What is an aperitivo?

In Italy, between around six and eight in the evening, you’ll see them everywhere, in every corner bar or beachside hangout: Italians congregating for the ritual of the aperitivo.

If you love food and drinks as much as I do, then you’ll understand and appreciate the Italian logic of prepping your stomach for food by consuming food (and alcohol – Don’t forget the alcohol!)

Throwing a small one back, especially if it’s comprised of something bitter, usually has the effect of making one hungry – thus, “opening” (“apertus” in Latin) one’s appetite. But, you can’t just be left hanging there with an empty, rumbling stomach until dinner, right? (Especially since dinner time here can start at 8:00 p.m. and on). That’s why there’s no aperitivo without a little something to munch on. In many bars, either more simple ones or, in many cases, more touristy, that something can be as basic (but nonetheless essential) as potato chips and peanuts. In other places, you might be served (what to me is) the equivalent of a small meal – which, as an American, gleefully shocked me. Ain’t no one brining you free food with your Chardonnay at Applebee’s! I could live off some of the pre-dinner spreads I’ve been served here without ever touching dinner.

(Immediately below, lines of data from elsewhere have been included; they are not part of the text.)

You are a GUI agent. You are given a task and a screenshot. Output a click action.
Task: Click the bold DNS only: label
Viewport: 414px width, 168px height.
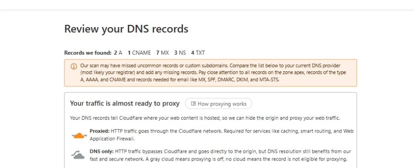102,151
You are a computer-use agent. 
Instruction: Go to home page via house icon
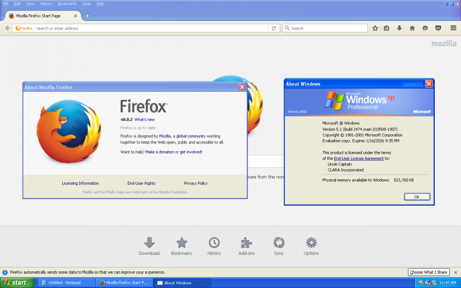(x=412, y=28)
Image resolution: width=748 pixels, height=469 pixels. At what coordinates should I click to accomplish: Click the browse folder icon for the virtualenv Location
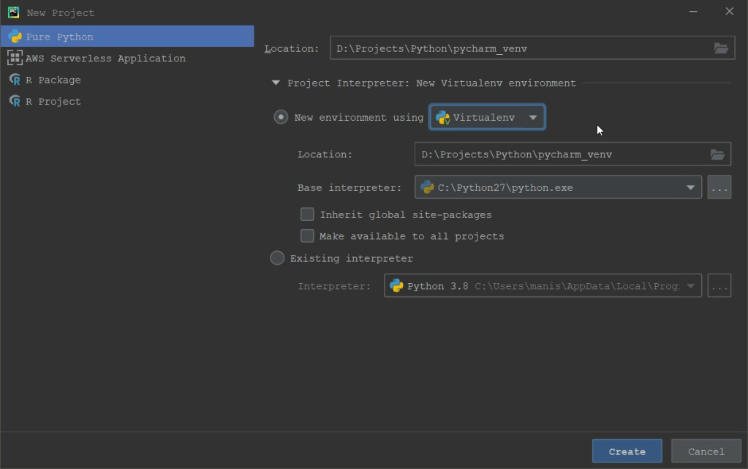[717, 154]
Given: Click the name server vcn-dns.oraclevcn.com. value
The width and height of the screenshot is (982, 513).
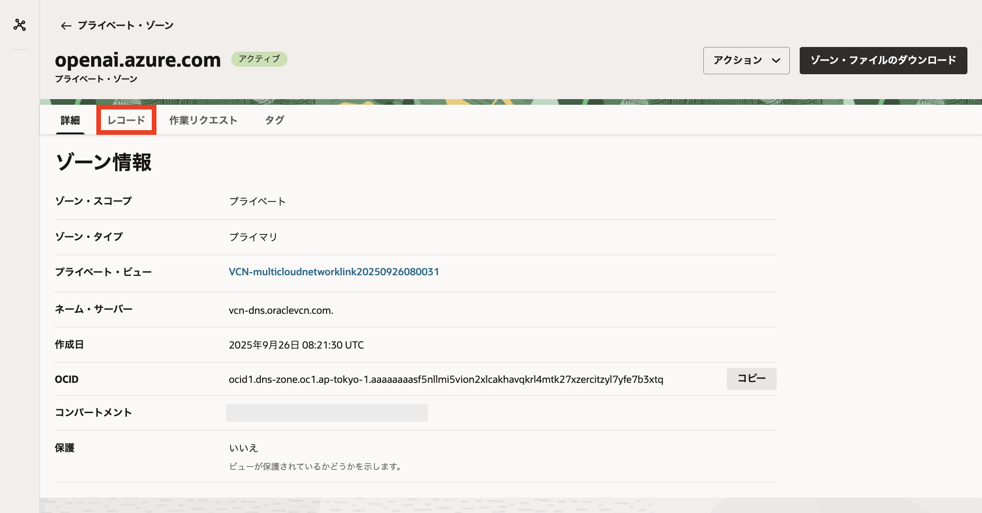Looking at the screenshot, I should [281, 311].
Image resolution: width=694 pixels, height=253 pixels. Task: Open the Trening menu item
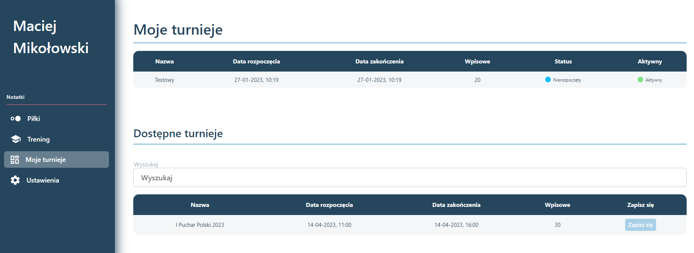pyautogui.click(x=38, y=139)
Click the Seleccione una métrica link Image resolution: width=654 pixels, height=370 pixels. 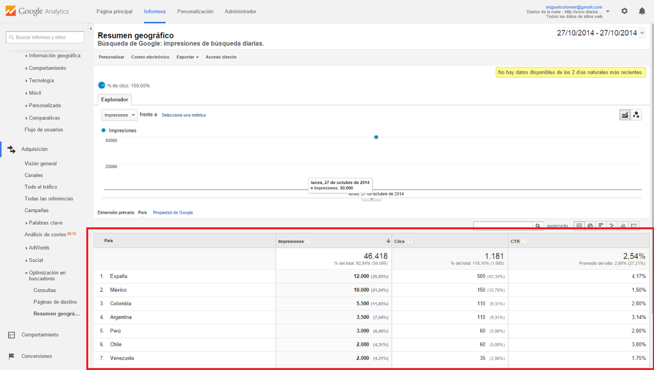[184, 115]
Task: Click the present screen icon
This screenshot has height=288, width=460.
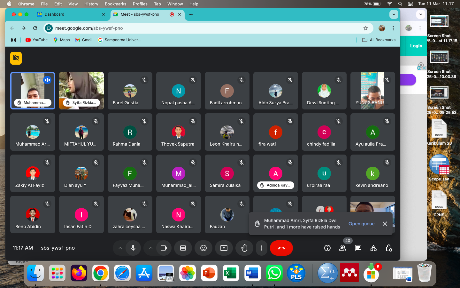Action: pos(224,248)
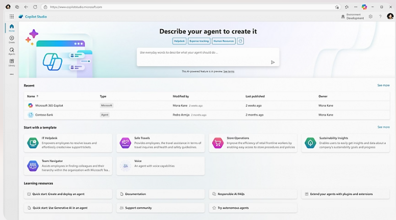Image resolution: width=396 pixels, height=220 pixels.
Task: Expand the sidebar more options ellipsis
Action: [11, 74]
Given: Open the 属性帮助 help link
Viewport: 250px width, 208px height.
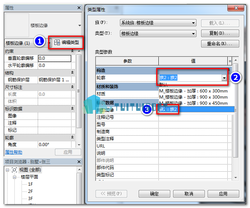Looking at the screenshot, I should (14, 152).
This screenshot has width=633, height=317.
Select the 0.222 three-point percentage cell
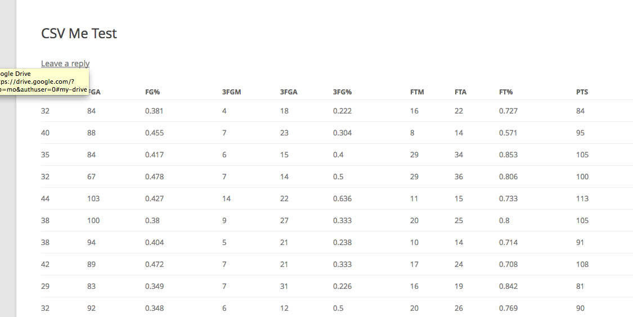pos(342,111)
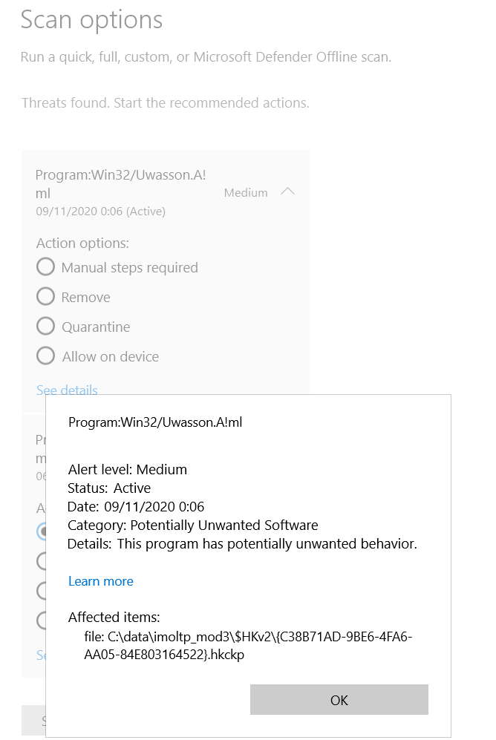
Task: Click the 09/11/2020 0:06 (Active) timestamp in card
Action: [100, 211]
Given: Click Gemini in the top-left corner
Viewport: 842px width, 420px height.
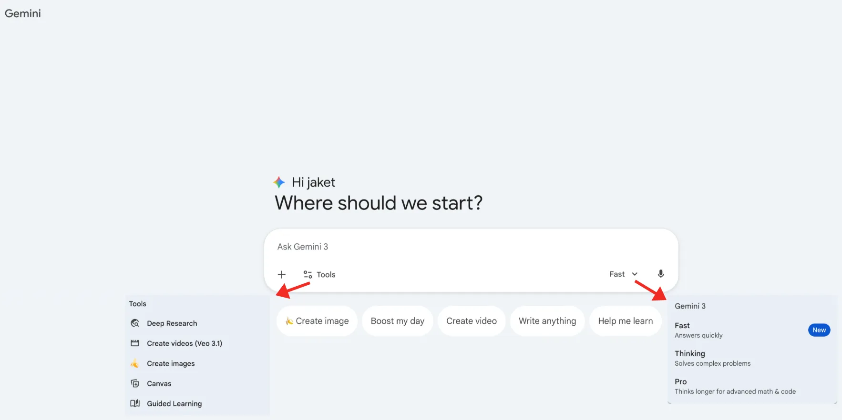Looking at the screenshot, I should [x=22, y=13].
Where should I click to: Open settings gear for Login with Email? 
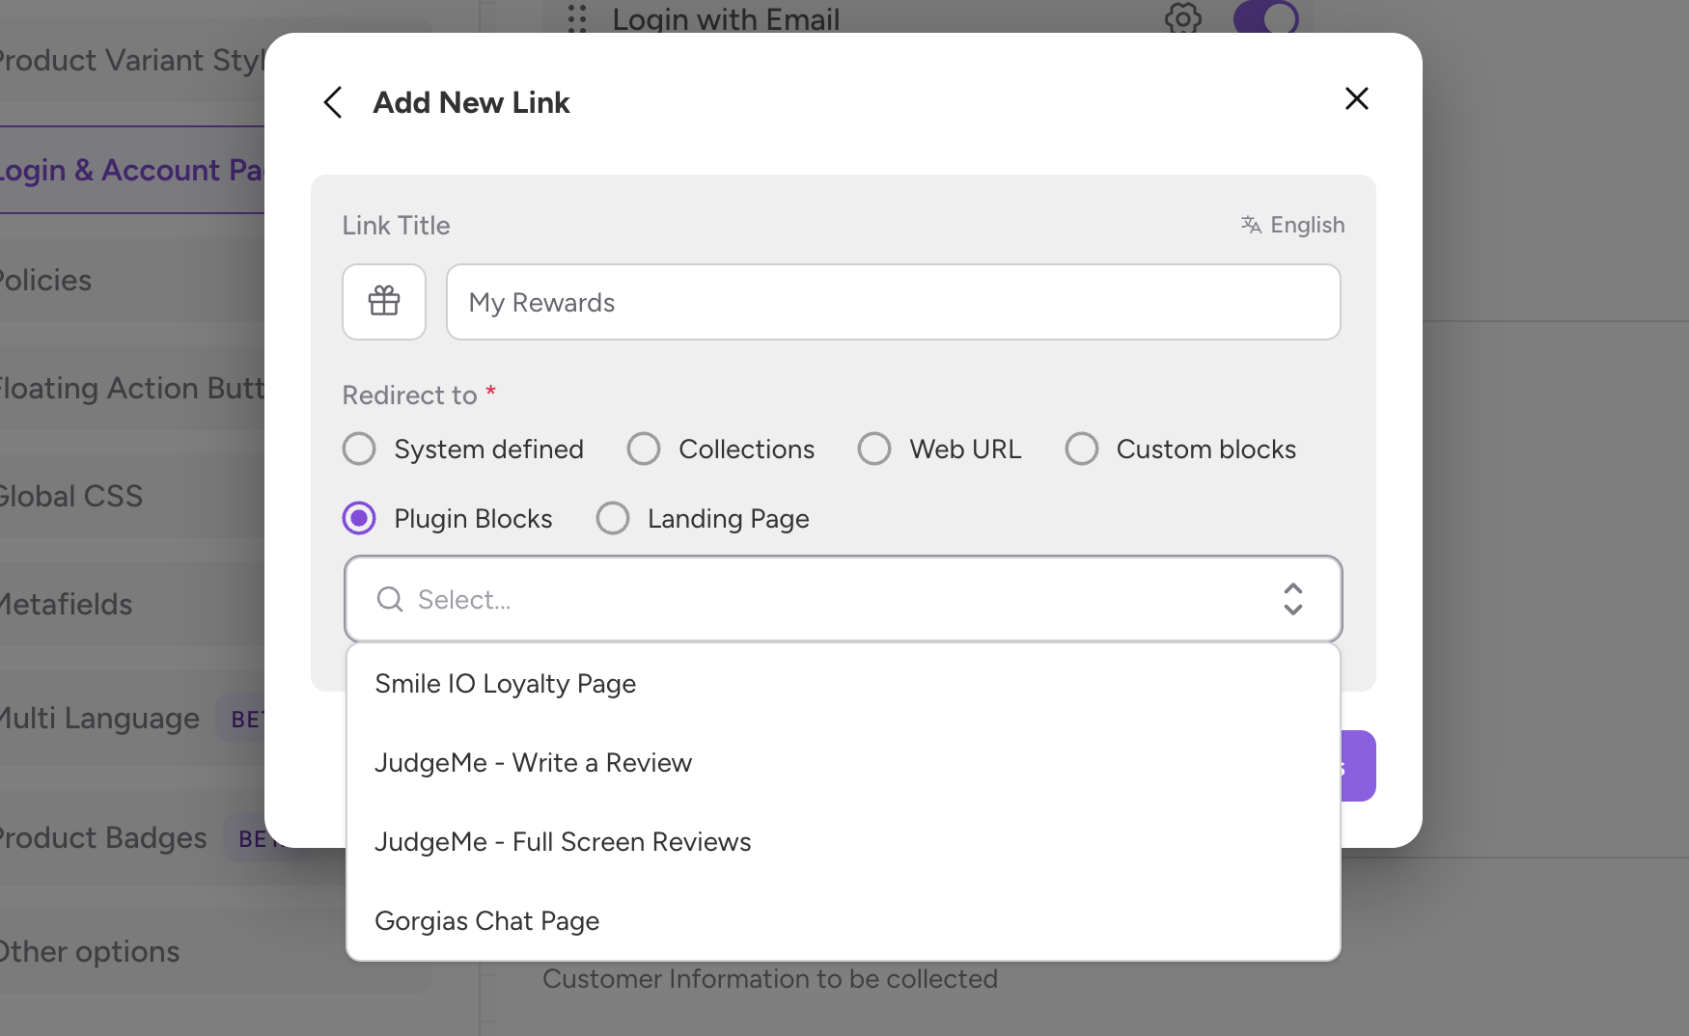(x=1182, y=17)
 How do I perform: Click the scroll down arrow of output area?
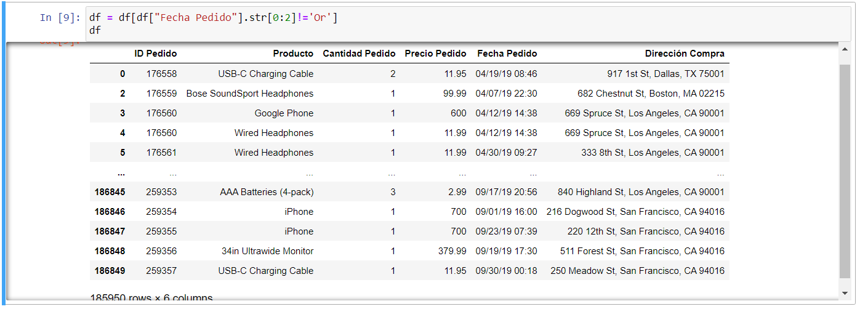click(x=845, y=293)
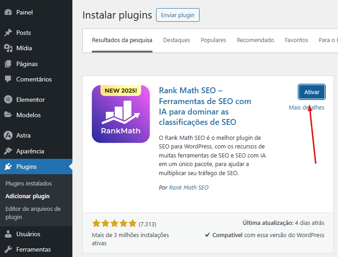Click the Astra logo icon
This screenshot has width=338, height=257.
pyautogui.click(x=8, y=135)
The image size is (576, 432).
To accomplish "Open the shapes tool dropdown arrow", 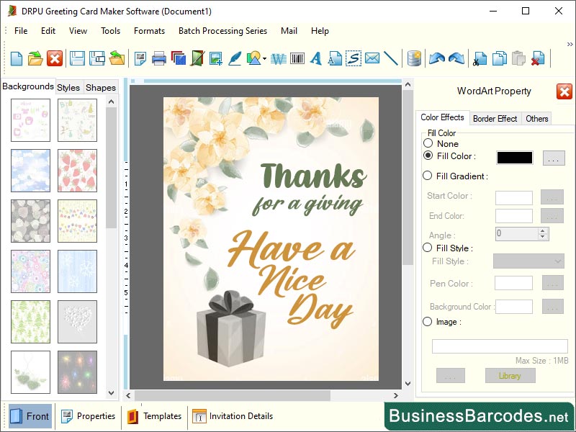I will [x=265, y=59].
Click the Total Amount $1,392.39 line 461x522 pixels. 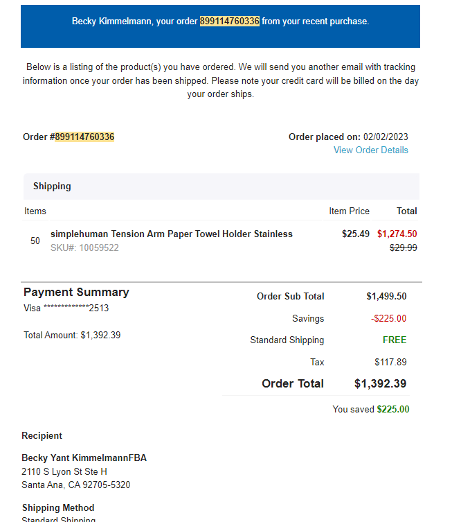click(x=72, y=335)
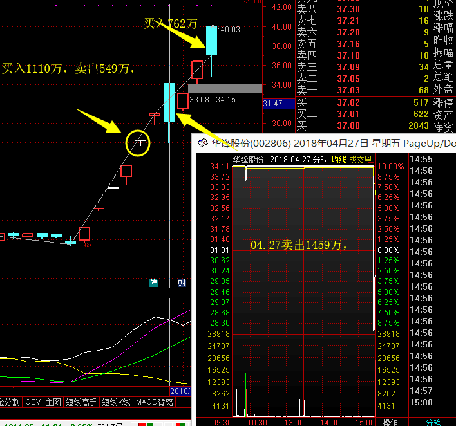Select the 主图 indicator tab
Image resolution: width=456 pixels, height=426 pixels.
[x=53, y=402]
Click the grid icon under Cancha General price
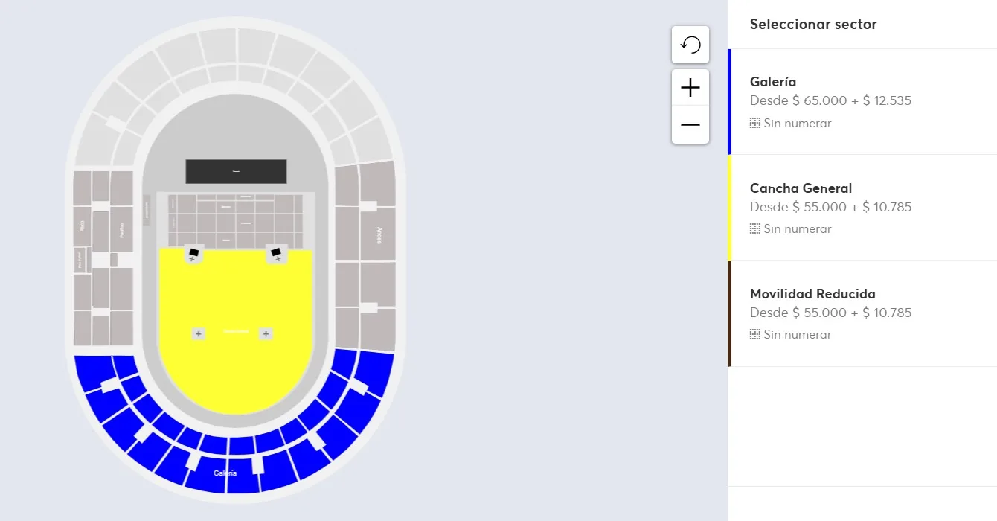This screenshot has height=521, width=997. click(x=755, y=229)
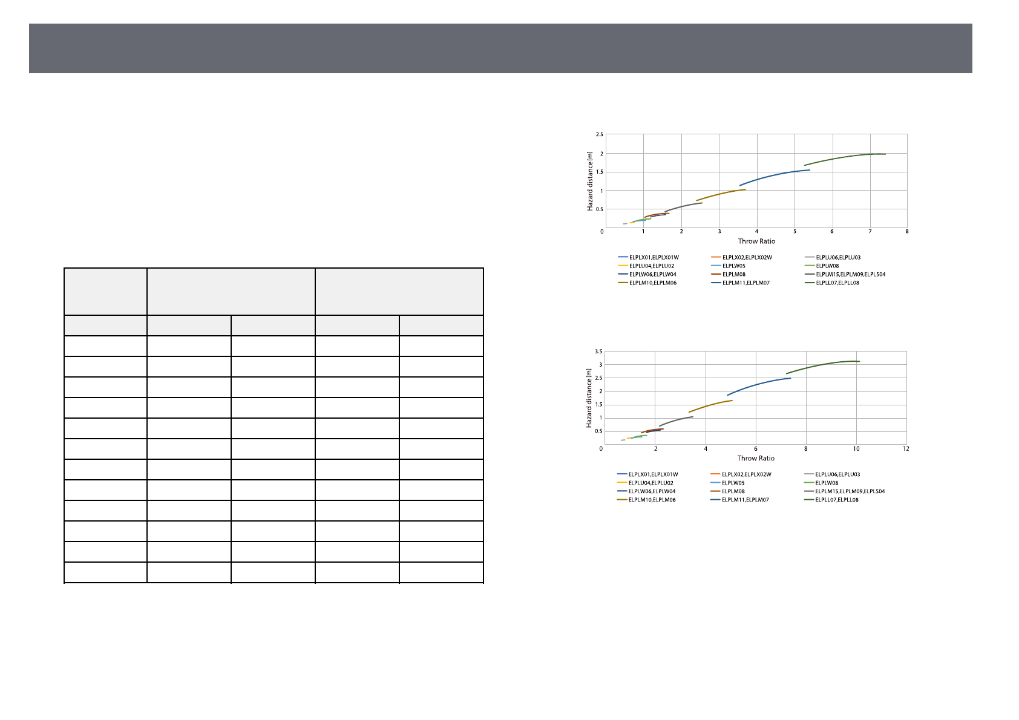Click ELPLW05 legend label in the lower chart
The image size is (1019, 720).
733,483
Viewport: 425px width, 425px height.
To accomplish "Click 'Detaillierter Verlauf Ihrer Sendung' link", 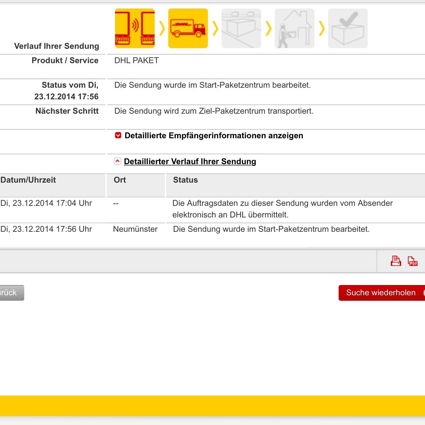I will tap(190, 161).
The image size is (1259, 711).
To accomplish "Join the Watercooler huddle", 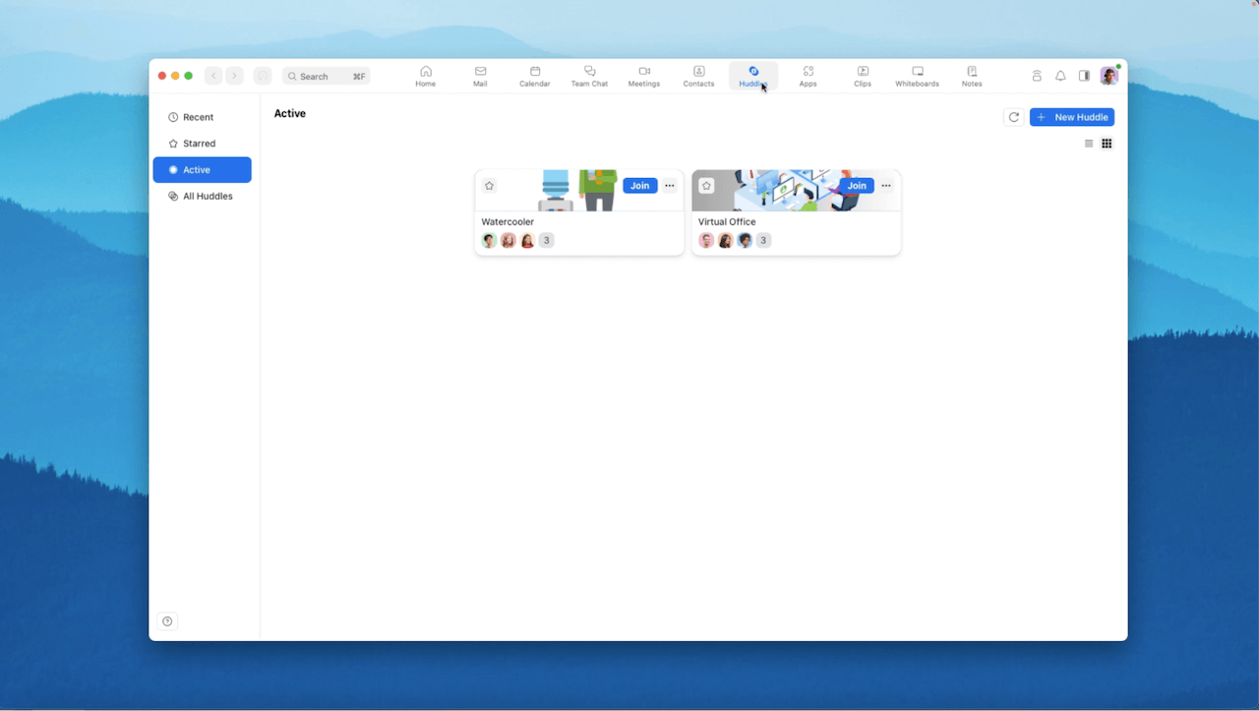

A tasty spread of pizza squares and small sandwiches to accompany our Campari spritzes, at Mario Tornatora, a well-known establishment just downstair from my apartment in Rome.

What I’ve noticed as an outsider is that, equally important with what’s on the table or in your glass, is who you’re with and how you’re relaxing. Aperitivo time is the break at the end of a day’s work, where one can transition from work-mode to home, mingle with friends, or simply enjoy a moment of peace.

Leo and I have been lucky to sip martinis and spritzes in some of the world’s most beautiful settings. But some of our best aperitivi were found in the least-suspecting places, like the corner bars in our own neighborhood, usually full of gray-haired gentlemen smoking cigars and playing cards. And for our friends who aren’t living on the boot with us, it is so easy to make your own aperitivo at home, and it’s a habit I would strongly recommend picking up. We’ll be sharing some recipes and tips for making your own delicious spread in your own kitchen. Everyone everywhere can join the fun and live the sweet life!

Lakeside, in Trevignano Romano, a more basic spread but one with a heavenly view!